» **EXERCISE DESCRIPTION**:
Echo every one of the records below word for word, changing nothing.

» **RECORD SET**:
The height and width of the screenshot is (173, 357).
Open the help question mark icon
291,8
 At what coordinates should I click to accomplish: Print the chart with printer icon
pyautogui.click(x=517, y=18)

» **EXPECTED OUTPUT**:
The height and width of the screenshot is (173, 357).
Open the help question mark icon
291,8
 At what coordinates should I click to accomplish: Print the chart with printer icon
pyautogui.click(x=517, y=18)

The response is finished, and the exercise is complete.